Soline Nivet est architecte. L’architecture constitue son point de vue et d’écoute sur le monde, tel qu’il s’est fondé, se construit, se répare. Professeure HDR à l’ENSA Paris-Malaquais-PSL, elle y dirige le séminaire Enquêtes architecturales. Créations documentaires, expositions, livres ou articles de recherche, ses travaux interrogent principalement la place et le rôle de l’architecture dans l’histoire sociale et culturelle de la région parisienne (★★★)

PARIS PRINTEMPS 2021

J’habite à Paris, entre la gare du Nord et Montmartre. En face de chez moi, un hôtel qui accueillait surtout des groupes scolaires britanniques a été fermé pendant le premier confinement au printemps 2020. Il n’avait pas rouvert, jusqu’à ce que j’y observe l’arrivée de dizaines de femmes seules avec leurs bébés. L’idée d’une enquête de terrain1 à propos des hôtels parisiens en temps de crise sanitaire commence ici, au printemps 2021, en pleine pandémie de Covid-19.

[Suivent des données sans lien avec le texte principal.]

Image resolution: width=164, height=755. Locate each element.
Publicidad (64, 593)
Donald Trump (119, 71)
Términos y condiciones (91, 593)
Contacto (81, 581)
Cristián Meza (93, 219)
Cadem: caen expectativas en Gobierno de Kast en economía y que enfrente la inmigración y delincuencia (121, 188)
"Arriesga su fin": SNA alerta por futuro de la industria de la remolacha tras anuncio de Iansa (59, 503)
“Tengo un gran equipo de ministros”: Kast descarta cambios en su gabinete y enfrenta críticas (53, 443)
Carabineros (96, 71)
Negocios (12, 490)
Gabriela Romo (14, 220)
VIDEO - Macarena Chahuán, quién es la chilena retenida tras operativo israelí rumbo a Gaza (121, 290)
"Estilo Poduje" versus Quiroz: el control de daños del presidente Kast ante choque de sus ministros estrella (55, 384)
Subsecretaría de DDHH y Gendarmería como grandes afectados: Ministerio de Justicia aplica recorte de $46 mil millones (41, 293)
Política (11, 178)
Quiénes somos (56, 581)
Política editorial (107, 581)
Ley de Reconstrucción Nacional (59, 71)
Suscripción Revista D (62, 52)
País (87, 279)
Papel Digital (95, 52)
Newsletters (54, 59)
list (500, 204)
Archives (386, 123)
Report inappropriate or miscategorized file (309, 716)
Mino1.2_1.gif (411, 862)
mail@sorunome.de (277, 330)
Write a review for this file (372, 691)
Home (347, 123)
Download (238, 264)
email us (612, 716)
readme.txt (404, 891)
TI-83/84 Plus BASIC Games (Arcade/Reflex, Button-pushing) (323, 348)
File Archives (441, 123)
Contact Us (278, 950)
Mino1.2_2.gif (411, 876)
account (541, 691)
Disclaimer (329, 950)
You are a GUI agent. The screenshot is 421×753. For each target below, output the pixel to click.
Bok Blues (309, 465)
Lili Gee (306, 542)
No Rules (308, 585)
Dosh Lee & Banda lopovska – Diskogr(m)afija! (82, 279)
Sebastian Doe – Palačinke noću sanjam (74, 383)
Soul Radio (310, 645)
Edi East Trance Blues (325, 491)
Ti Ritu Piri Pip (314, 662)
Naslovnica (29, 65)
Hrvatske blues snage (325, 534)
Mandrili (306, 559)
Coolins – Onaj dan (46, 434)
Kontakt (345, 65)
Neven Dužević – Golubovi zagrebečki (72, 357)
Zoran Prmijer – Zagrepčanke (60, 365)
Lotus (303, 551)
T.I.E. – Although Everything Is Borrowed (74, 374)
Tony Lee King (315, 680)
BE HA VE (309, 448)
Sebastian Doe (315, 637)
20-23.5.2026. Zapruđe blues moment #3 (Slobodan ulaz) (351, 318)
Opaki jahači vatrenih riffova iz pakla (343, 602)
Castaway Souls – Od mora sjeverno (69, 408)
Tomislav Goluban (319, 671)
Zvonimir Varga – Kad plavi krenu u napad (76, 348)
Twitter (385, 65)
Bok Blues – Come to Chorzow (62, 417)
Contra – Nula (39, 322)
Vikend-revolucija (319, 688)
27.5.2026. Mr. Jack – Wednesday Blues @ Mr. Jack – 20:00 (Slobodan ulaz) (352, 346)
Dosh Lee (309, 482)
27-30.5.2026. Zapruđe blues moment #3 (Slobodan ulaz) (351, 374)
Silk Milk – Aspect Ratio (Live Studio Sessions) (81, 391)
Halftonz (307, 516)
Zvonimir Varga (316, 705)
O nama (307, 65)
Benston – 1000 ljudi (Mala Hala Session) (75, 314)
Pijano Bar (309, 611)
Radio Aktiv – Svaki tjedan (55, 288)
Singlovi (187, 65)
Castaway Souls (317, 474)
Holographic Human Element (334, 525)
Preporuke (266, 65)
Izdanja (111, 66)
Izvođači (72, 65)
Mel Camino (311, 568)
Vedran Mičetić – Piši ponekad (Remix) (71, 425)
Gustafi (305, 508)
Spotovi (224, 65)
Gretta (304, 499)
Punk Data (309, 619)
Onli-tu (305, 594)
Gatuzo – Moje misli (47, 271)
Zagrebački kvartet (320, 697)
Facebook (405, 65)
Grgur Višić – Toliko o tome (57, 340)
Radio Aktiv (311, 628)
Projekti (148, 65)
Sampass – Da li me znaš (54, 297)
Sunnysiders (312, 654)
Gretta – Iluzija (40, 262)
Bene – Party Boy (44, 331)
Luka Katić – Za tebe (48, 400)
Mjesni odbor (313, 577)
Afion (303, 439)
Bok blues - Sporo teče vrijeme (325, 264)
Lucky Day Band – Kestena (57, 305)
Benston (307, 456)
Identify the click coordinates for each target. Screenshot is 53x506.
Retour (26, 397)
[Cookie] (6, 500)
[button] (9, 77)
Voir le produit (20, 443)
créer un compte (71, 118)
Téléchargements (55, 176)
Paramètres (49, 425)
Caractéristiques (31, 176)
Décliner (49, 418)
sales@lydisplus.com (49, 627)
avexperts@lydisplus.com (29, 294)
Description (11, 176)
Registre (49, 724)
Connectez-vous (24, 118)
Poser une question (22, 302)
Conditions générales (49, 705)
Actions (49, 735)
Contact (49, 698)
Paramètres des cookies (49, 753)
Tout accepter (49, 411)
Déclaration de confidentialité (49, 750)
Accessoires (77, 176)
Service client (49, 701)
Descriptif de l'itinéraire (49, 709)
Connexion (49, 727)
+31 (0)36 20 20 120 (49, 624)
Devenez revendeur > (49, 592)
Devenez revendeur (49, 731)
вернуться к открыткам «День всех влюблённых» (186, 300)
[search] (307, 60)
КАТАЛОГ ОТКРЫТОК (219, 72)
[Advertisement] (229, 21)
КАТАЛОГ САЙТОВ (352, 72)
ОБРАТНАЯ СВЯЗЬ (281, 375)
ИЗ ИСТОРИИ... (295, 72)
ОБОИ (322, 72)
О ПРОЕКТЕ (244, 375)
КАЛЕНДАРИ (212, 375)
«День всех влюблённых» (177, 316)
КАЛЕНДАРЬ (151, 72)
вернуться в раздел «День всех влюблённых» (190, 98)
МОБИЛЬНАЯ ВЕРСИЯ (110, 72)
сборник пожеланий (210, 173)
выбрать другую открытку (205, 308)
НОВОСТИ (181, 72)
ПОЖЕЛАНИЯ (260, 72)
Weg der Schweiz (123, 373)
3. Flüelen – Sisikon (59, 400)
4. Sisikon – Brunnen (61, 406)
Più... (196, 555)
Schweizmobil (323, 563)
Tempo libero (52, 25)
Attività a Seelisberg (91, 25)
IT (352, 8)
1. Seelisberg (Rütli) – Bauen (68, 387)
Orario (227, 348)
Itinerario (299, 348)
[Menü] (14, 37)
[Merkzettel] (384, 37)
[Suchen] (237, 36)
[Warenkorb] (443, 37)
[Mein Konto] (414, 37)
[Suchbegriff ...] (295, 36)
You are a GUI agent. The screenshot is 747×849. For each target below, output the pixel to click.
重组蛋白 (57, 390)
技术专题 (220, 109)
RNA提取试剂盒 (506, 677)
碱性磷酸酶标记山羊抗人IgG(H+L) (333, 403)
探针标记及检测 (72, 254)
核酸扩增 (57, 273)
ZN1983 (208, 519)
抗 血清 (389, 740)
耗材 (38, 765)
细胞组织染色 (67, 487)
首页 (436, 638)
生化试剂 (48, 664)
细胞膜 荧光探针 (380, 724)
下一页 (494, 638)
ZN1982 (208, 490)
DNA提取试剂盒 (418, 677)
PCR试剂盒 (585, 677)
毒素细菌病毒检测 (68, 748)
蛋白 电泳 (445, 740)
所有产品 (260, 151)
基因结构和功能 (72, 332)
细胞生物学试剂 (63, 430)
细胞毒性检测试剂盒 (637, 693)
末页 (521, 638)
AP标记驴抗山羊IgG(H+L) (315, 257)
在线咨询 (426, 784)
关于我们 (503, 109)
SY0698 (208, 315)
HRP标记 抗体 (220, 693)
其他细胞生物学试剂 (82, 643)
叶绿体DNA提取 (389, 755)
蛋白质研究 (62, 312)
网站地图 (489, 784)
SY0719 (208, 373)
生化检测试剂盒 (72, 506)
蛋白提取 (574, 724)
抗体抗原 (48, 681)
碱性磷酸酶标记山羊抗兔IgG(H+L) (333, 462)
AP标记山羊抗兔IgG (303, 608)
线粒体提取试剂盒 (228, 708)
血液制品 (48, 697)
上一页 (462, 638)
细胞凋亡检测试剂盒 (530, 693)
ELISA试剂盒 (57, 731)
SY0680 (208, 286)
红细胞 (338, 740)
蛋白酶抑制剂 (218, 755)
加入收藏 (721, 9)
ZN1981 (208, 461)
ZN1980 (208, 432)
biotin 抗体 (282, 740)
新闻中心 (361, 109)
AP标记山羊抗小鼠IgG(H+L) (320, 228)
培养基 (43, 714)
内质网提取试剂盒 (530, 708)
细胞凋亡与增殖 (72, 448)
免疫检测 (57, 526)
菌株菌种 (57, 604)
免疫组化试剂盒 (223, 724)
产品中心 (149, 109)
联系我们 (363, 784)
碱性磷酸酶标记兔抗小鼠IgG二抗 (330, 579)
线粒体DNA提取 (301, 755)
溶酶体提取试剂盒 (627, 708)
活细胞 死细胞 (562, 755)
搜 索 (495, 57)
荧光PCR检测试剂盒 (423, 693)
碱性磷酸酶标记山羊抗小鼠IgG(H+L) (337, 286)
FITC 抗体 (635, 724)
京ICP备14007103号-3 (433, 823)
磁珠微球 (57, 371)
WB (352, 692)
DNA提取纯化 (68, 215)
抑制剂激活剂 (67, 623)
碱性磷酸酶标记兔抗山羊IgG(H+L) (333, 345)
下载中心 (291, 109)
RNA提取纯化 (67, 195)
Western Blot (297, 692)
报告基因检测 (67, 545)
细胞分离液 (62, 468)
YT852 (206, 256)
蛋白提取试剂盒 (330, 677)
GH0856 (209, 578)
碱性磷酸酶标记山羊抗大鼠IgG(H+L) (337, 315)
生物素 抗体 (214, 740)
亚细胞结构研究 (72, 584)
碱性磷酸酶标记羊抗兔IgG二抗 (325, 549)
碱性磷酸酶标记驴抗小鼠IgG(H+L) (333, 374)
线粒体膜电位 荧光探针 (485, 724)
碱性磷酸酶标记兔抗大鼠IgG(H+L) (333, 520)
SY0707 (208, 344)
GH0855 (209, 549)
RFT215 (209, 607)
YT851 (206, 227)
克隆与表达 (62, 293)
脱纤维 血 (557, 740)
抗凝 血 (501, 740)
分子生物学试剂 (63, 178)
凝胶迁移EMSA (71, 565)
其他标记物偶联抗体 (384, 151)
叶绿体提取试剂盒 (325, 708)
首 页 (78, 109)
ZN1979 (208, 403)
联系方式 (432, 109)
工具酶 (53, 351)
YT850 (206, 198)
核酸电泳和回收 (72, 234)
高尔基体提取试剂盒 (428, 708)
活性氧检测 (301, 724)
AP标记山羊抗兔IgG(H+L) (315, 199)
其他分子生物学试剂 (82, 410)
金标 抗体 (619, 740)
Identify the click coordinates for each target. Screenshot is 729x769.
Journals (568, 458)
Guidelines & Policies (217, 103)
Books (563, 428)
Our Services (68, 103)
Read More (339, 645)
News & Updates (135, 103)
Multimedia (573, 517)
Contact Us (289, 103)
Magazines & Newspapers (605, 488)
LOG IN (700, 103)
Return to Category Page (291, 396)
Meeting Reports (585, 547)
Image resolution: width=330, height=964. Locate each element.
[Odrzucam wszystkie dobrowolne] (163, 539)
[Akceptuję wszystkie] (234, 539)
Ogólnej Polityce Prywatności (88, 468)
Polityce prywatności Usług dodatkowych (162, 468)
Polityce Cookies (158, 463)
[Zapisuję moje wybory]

En avril 2021, les règles d’un troisième confinement nous enjoignent une fois de plus à ne pas voyager et à travailler à distance. Mon quartier est celui des gares, des grands magasins, des cinémas et des touristes. Que sont devenus tous ses hôtels lorsque plus personne ne voyage ? Ne me déplaçant plus que dans un rayon restreint et soumise à un couvre-feu, j’ai trouvé mon protocole. Je me concentrerai sur le 9e arrondissement et ses pourtours avec pour seules règles d’arpenter les rues alentour, entrer systématiquement dans les hôtels ouverts, engager la conversation avec les gérant·es et concierges, prendre en photo les façades, noter quelques détails. J’entame alors un petit carnet de terrain, et remets chaque soir au propre mes notes sur un fichier word.

Quatre ans plus tard, je me souviens encore des rues désertes et du masque à porter à l’extérieur, du silence dans ces hôtels vides ou presque, dont j’ai rarement pu dépasser le hall. Mais de quoi d’autre ? Je réouvre mon fichier et retrouve mes photos. Qu’ai-je conservé finalement de ce printemps 2021 ? Presque rien, une litanie de noms, de nombres de chambres, de taux d’occupation, des prix. Derrière ce presque, des offres éphémères pour télétravailleur·ses ou happy few, et l’ombre de ces ouvrier·es, mères isolées et exilé·es qui ont alors servi de variables d’ajustement pour remplir les hôtels parisiens.

1er AVRIL 2021

Troisième confinement sur l’ensemble de l’hexagone. Fermeture des établissements scolaires, crèches, restaurants, magasins. Couvre-feu à 19h.

7 AVRIL, EN DESCENDANT VERS L’OPÉRA

ZE Hôtel****, rue de la Tour d’Auvergne
26 ch. « Réservables à la nuit, journée, demi- journée ».

Hôtel des Arts*, rue Rochechouart
Meublé. Resté ouvert.

Monsieur Cadet****, rue Cadet
29 ch. SPA à disposition exclusive des client·es. Hôtesse peu aimable, méfiante, ne veut pas répondre à mes questions.

Hôtel Gerando**, 11 rue Gérando

Vintage Hôtel, rue de Dunkerque
48 ch. Transformées en 91 « places », toutes occupées par des mères isolées avec leurs nourrissons. Dans le hall, une responsable de l’association France Horizon m’explique que le Brexit puis le Covid-19 ont convaincu les propriétaires de signer une convention en automne 2020 pour que l’hôtel soit transformé pour au moins 3 ans en résidence sociale. Repas livrés chaque jour, pas de cuisine sur place, seulement une tisanerie pour préparer les biberons. Pour respecter la jauge sanitaire, une rotation horaire contraint l’accès à la salle commune du rez-de-chaussée. J’en déduis que les femmes passent tout le reste du temps seules avec leurs bébés, dans leurs chambres. Je croise ces nouvelles voisines seulement au Franprix, lors de leur seule sortie quotidienne pour acheter des petits-pots pour leurs bébés

Hôtel de Touraine****, rue Taitbout

Meurice, Palace*, rue de Castiglione Fermé.
Seule la pâtisserie est ouverte. Une offre en ligne « Le Meurice à la maison » permet d’y 63 commander des gâteaux.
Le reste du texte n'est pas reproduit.